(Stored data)
::::::::::
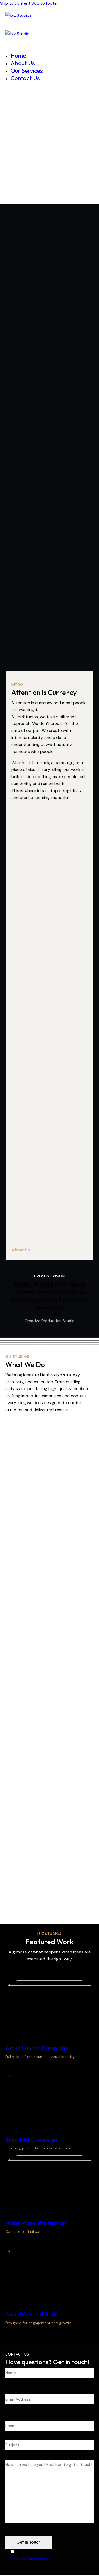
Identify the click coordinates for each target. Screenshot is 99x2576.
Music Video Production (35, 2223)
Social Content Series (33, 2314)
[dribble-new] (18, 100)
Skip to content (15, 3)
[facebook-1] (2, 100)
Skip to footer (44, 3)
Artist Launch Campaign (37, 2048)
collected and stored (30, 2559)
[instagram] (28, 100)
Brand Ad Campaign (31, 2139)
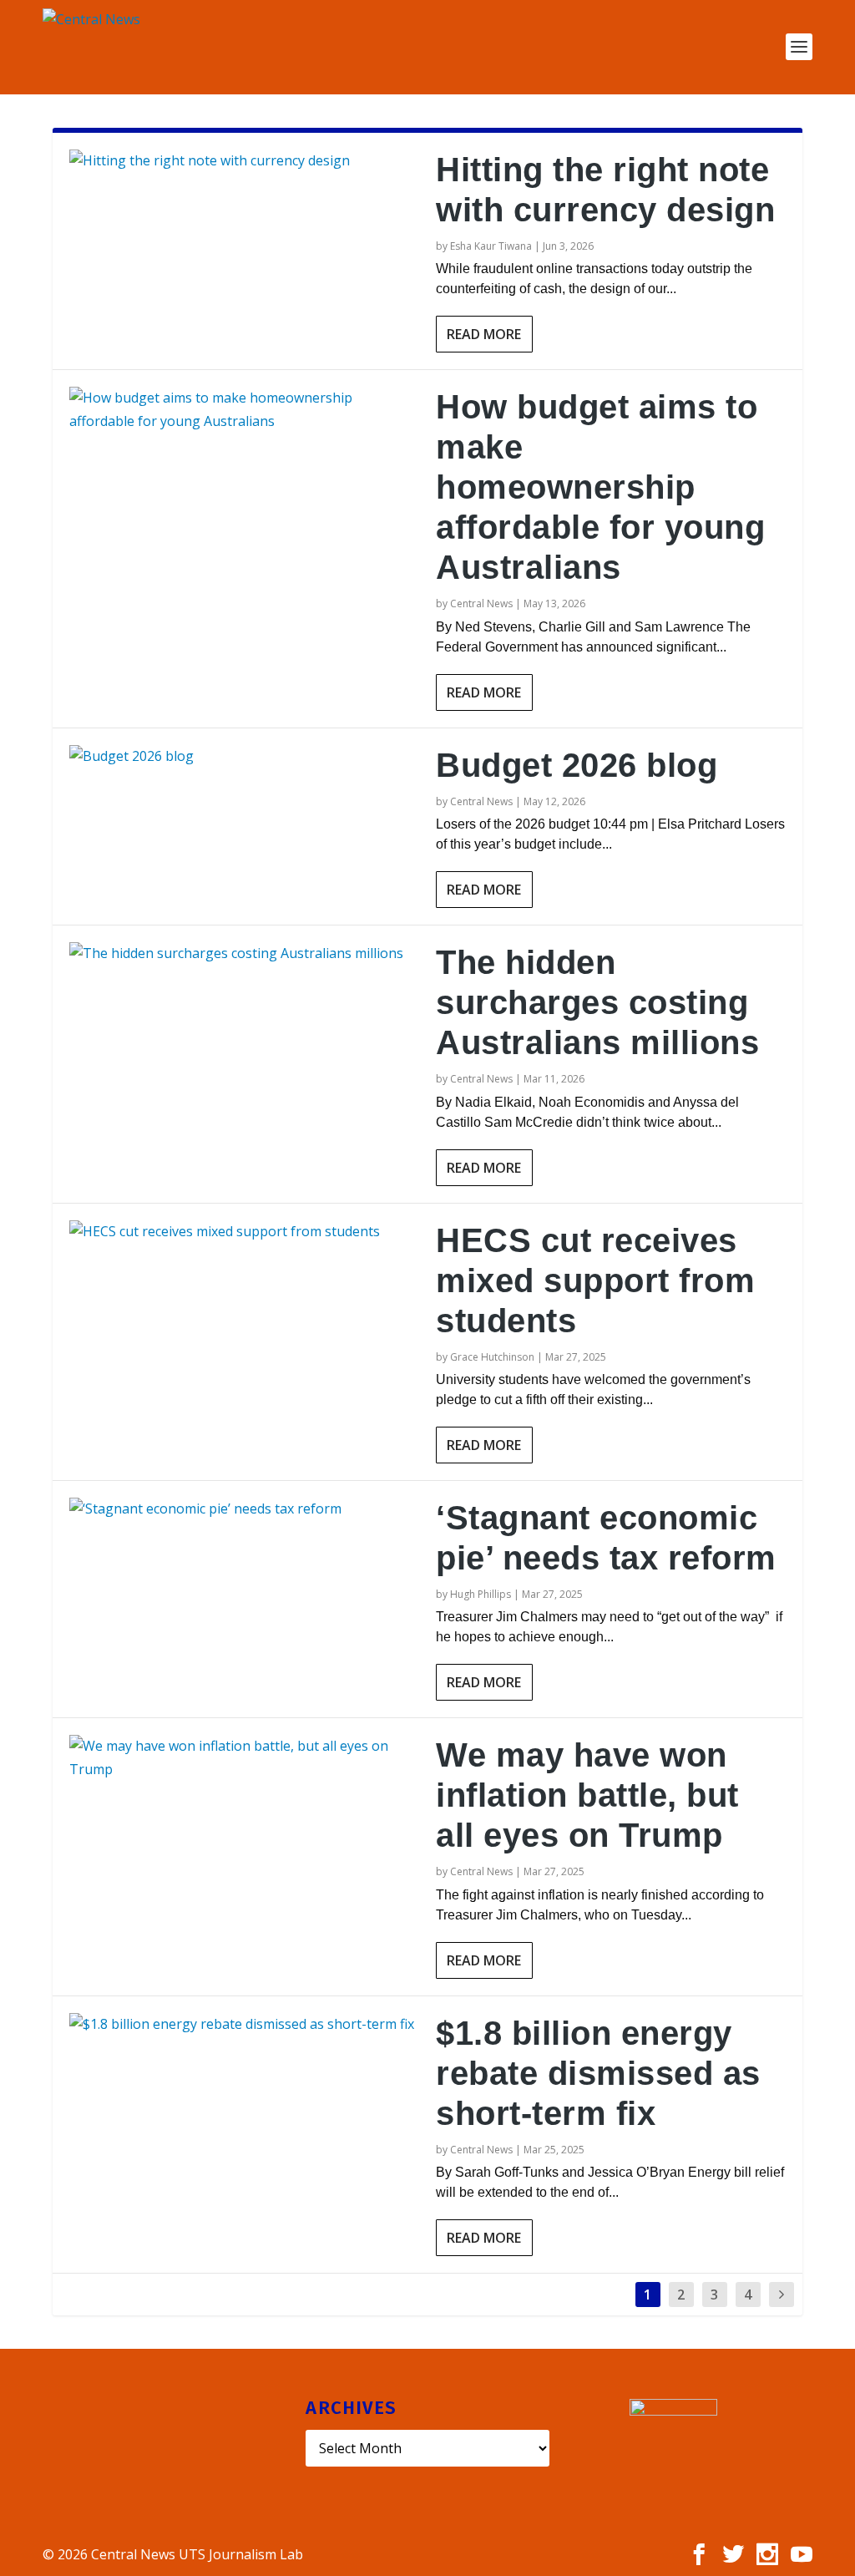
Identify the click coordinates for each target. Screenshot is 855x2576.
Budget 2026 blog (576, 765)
::::::::::
What is needed is every line of the records above that contains the word "target".

Identify the click coordinates for each target. Screenshot is 99x2576.
Identify the click coordinates for each target. Screenshot is 855x2576.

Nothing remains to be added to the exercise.